MATERIAL SHOWN section start

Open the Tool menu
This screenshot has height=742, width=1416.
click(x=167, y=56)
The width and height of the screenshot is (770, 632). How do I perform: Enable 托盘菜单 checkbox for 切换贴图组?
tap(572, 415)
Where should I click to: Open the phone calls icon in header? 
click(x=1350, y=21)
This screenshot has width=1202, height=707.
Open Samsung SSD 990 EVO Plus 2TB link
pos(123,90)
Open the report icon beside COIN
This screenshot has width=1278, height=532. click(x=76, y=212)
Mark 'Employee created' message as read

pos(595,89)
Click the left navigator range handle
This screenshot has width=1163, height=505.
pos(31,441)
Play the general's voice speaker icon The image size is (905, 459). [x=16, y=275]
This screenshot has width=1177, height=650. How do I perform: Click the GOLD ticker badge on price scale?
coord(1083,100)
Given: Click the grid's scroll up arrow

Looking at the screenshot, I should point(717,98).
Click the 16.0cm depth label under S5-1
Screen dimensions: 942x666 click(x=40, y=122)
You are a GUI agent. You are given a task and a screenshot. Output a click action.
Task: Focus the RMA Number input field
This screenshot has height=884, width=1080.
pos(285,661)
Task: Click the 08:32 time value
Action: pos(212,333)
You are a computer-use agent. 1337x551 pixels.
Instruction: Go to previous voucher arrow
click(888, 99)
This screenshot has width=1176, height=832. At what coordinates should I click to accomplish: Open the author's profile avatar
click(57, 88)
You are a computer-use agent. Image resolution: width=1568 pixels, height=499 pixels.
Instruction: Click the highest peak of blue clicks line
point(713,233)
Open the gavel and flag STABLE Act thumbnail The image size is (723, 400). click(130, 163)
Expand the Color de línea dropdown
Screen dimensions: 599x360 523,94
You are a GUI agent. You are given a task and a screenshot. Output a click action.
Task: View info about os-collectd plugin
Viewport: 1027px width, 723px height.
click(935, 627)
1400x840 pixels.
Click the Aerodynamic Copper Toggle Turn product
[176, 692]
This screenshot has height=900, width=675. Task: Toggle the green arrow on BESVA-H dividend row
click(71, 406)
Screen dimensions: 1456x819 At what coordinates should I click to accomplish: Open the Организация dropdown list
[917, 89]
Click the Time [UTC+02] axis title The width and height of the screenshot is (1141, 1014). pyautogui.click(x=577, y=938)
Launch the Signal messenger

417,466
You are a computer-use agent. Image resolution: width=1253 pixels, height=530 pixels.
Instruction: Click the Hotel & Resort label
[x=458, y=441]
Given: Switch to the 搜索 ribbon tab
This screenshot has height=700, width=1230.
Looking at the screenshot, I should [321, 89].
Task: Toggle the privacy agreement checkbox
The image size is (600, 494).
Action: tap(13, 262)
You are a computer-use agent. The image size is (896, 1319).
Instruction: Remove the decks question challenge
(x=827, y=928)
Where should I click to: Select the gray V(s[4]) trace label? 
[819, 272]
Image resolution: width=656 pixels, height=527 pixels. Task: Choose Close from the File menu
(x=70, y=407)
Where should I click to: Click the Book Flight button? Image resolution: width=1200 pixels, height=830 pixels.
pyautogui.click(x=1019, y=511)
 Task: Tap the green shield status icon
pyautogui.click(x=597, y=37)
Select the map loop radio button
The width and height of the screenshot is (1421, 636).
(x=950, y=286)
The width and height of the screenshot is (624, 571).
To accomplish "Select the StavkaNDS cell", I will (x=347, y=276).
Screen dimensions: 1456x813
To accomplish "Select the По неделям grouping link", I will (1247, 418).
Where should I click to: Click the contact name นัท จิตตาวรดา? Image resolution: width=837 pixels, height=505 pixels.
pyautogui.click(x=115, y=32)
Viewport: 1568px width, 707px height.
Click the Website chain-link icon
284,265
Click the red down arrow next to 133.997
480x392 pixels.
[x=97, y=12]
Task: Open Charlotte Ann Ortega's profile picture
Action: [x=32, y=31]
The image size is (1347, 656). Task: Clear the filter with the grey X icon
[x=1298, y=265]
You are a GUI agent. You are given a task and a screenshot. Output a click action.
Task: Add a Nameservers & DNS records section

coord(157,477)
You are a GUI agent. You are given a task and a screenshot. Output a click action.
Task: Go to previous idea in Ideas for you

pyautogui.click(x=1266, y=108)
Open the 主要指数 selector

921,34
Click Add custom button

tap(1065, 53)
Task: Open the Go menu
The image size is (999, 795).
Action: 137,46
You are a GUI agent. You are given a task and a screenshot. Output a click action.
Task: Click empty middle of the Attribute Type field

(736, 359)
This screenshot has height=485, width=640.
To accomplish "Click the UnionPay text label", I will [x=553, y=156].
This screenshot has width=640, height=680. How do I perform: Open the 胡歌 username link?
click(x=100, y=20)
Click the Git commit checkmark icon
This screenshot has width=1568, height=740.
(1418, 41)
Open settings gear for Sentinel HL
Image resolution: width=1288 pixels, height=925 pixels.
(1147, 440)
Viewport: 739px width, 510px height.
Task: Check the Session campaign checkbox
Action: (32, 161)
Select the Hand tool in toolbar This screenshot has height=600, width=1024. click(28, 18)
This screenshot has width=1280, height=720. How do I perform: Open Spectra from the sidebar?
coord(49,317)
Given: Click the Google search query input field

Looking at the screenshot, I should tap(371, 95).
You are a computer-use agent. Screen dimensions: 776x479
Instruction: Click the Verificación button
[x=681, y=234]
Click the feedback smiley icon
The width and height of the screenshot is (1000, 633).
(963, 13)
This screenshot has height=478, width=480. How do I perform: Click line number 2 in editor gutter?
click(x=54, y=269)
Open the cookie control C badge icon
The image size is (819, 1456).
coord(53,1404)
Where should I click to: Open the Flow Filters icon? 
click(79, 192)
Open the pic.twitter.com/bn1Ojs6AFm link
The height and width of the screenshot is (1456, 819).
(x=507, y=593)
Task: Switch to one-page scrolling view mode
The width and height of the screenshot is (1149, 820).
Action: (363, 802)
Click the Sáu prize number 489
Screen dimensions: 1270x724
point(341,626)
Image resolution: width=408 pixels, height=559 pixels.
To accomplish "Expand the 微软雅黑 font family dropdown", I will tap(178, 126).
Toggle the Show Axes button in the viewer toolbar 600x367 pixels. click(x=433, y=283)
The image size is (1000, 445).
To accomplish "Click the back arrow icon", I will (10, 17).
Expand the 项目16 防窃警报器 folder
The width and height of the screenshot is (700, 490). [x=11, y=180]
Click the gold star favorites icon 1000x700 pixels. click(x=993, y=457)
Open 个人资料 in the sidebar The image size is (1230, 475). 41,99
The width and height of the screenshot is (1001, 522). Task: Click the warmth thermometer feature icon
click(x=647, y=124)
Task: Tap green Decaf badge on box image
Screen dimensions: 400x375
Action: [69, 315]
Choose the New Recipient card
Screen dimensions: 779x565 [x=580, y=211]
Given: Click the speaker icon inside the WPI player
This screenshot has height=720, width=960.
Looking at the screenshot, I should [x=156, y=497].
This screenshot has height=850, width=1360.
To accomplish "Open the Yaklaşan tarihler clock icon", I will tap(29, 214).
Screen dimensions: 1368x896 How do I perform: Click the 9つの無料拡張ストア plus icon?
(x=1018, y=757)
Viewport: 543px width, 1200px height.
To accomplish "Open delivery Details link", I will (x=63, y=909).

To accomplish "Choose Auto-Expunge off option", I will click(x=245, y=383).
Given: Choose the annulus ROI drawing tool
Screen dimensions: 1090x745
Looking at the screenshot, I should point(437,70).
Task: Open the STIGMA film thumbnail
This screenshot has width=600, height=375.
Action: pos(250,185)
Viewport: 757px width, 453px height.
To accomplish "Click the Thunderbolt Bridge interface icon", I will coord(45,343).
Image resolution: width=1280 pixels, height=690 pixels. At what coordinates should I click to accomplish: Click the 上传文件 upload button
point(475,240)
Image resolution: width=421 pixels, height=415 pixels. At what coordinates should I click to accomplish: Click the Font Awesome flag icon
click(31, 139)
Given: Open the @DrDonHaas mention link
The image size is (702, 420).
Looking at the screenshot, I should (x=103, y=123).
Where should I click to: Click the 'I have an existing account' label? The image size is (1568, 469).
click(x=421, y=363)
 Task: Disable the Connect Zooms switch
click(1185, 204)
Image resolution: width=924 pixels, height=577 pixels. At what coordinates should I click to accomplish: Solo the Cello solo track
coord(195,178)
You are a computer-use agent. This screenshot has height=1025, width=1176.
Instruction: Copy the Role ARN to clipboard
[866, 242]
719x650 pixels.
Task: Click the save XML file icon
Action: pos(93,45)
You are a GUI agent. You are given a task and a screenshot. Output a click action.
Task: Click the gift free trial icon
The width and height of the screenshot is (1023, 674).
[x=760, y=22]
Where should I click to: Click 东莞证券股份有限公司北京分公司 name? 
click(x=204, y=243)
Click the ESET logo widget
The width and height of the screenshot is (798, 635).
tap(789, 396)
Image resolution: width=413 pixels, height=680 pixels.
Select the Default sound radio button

MATERIAL SHOWN section end

PROBLEM =
Once you find the line with "Task: Open the Go menu" above, print it and every line after it up to and including the line with "Task: Switch to one-page scrolling view mode", exactly as written and nothing else.

SOLUTION =
Task: Open the Go menu
The image size is (999, 795).
Action: 137,46
You are a GUI agent. You are given a task and a screenshot. Output a click action.
Task: Click empty middle of the Attribute Type field

(736, 359)
This screenshot has height=485, width=640.
To accomplish "Click the UnionPay text label", I will [x=553, y=156].
This screenshot has width=640, height=680. How do I perform: Open the 胡歌 username link?
click(x=100, y=20)
Click the Git commit checkmark icon
This screenshot has width=1568, height=740.
(1418, 41)
Open settings gear for Sentinel HL
Image resolution: width=1288 pixels, height=925 pixels.
(1147, 440)
Viewport: 739px width, 510px height.
Task: Check the Session campaign checkbox
Action: (32, 161)
Select the Hand tool in toolbar This screenshot has height=600, width=1024. click(28, 18)
This screenshot has width=1280, height=720. How do I perform: Open Spectra from the sidebar?
coord(49,317)
Given: Click the Google search query input field

Looking at the screenshot, I should tap(371, 95).
You are a computer-use agent. Screen dimensions: 776x479
Instruction: Click the Verificación button
[x=681, y=234]
Click the feedback smiley icon
The width and height of the screenshot is (1000, 633).
(963, 13)
This screenshot has height=478, width=480. How do I perform: Click line number 2 in editor gutter?
click(x=54, y=269)
Open the cookie control C badge icon
The image size is (819, 1456).
coord(53,1404)
Where should I click to: Open the Flow Filters icon? 
click(79, 192)
Open the pic.twitter.com/bn1Ojs6AFm link
The height and width of the screenshot is (1456, 819).
(x=507, y=593)
Task: Switch to one-page scrolling view mode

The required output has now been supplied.